[Data entries]

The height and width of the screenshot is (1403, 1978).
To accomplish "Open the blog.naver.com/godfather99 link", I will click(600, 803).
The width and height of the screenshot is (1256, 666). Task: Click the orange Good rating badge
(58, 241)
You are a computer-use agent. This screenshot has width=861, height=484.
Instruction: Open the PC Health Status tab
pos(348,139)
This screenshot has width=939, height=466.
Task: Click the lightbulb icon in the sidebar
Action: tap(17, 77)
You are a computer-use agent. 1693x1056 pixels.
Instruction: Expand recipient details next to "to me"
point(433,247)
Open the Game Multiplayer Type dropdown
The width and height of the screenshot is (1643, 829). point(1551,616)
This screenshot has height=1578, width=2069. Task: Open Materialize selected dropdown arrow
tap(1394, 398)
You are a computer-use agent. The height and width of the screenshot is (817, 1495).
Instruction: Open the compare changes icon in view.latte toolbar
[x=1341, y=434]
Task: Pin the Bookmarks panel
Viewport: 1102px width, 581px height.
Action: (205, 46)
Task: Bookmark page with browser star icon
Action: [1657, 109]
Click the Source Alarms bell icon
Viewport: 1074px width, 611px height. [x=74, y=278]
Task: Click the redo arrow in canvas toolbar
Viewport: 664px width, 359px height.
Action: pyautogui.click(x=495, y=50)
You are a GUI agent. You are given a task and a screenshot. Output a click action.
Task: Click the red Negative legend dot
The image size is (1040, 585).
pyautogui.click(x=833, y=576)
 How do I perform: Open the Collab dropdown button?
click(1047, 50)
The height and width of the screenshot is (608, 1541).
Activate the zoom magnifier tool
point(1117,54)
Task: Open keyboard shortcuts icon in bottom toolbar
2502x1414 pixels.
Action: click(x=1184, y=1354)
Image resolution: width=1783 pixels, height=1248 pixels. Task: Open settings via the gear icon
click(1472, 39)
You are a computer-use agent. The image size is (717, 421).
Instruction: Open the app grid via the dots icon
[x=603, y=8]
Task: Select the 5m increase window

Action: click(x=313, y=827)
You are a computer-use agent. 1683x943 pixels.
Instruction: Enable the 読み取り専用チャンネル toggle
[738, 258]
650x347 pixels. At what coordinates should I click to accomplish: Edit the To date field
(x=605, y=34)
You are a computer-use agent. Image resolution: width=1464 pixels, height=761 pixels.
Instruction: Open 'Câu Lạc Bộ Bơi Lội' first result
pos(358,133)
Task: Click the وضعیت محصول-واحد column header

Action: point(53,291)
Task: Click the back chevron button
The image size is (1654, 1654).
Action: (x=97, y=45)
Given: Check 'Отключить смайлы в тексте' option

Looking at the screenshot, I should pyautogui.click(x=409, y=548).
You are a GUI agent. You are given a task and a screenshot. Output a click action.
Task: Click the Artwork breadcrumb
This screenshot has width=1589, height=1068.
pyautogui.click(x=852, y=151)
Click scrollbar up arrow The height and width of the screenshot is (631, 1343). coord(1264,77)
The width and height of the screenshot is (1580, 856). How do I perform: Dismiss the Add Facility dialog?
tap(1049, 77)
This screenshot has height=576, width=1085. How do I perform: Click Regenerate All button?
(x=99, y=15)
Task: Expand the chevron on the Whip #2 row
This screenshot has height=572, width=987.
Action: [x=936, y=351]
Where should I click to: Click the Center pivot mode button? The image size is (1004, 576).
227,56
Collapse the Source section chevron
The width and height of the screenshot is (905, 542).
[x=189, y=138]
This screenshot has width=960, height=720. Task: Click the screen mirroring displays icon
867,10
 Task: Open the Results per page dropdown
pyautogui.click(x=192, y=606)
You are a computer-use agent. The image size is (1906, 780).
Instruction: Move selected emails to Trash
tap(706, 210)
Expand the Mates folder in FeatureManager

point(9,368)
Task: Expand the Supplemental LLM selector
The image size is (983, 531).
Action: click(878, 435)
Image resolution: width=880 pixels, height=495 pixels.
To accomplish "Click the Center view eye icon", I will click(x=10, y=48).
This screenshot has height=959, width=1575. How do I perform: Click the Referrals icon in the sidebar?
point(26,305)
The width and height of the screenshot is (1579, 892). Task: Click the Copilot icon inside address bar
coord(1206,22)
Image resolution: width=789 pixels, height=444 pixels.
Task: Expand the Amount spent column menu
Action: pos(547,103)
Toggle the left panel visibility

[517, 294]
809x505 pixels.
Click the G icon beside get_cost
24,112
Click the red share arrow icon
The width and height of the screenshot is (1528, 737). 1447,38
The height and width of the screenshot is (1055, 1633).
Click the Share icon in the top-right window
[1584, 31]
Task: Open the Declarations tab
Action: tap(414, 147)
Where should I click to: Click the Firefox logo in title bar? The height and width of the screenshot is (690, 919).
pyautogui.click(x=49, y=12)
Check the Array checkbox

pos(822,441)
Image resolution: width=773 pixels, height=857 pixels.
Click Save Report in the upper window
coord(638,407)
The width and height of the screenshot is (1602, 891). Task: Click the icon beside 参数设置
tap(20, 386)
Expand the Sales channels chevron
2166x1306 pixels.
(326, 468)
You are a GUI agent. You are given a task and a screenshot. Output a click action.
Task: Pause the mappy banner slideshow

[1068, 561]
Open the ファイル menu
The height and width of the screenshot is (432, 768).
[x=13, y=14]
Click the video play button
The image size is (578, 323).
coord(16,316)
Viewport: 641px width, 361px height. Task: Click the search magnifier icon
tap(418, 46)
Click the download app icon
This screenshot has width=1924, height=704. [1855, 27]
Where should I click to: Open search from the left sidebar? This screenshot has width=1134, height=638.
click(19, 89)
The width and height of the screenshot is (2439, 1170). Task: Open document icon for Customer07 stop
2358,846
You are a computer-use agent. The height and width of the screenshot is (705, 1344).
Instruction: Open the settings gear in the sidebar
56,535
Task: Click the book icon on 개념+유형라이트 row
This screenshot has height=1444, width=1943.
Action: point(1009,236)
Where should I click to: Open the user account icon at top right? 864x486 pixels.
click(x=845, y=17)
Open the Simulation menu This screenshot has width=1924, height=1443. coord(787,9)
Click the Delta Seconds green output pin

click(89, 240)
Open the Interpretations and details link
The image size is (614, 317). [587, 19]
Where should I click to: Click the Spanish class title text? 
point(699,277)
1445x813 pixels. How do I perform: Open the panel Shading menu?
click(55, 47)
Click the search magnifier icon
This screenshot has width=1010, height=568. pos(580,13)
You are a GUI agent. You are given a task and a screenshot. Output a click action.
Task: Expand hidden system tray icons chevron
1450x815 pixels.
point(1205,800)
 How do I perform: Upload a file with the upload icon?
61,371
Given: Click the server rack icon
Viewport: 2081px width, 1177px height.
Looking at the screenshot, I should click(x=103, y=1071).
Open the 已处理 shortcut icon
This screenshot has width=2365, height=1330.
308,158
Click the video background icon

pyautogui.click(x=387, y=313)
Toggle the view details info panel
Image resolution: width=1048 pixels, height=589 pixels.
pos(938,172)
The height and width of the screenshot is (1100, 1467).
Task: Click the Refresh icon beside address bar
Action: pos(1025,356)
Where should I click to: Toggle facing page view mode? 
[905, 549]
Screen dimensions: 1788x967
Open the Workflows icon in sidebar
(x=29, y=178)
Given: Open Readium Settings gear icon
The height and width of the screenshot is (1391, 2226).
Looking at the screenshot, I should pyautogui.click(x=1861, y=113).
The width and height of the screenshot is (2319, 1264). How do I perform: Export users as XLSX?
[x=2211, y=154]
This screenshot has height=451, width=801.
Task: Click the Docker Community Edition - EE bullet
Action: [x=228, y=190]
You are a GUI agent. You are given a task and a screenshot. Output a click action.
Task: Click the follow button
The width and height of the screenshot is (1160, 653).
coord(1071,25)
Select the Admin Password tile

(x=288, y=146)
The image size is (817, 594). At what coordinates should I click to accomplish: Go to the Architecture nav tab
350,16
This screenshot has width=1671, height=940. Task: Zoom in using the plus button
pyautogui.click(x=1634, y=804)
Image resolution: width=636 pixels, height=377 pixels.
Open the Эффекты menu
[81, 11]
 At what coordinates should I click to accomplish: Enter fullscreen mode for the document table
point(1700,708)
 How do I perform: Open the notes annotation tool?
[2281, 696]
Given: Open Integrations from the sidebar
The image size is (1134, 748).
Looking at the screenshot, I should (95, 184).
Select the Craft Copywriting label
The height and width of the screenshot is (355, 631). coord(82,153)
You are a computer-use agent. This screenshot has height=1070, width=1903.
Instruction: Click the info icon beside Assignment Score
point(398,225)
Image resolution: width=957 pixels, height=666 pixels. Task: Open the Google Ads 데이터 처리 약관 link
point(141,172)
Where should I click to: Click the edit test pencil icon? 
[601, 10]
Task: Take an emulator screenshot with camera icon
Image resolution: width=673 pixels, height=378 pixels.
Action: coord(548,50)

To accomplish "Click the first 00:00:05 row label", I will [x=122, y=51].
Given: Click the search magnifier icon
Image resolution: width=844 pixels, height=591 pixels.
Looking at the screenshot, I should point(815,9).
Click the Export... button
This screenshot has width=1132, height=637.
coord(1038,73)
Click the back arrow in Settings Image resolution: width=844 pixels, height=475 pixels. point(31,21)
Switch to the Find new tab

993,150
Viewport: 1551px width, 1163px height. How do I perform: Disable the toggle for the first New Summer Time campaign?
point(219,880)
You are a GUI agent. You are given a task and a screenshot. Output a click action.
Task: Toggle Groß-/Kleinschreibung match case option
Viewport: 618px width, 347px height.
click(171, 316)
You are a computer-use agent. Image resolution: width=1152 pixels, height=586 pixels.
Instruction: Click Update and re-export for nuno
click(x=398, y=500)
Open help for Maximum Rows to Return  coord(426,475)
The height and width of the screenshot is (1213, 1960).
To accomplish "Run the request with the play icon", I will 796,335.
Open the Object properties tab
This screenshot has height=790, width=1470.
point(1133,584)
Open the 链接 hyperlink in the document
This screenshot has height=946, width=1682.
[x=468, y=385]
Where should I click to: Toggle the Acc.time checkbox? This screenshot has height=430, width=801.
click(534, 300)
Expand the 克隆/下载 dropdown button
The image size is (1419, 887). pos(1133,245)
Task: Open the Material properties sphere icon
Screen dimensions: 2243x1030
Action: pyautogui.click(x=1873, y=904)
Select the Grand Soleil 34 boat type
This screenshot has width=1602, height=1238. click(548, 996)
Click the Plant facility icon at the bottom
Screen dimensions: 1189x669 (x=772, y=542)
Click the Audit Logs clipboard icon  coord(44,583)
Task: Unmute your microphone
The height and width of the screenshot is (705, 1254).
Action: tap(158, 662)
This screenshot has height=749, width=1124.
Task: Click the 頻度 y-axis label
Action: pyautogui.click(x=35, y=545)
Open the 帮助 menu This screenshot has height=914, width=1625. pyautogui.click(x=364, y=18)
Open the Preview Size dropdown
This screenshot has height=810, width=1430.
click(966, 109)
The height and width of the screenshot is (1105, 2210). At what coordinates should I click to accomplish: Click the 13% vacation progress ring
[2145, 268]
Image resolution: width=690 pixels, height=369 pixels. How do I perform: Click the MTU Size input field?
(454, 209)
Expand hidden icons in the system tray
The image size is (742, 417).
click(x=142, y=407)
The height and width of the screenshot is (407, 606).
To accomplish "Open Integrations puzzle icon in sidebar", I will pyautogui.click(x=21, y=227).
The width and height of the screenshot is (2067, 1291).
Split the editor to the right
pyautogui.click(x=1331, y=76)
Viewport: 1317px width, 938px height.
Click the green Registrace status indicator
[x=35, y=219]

Exercise brief
Above are records; count the lines among them that include the word "hidden", and give only the number.

Answer to this task
2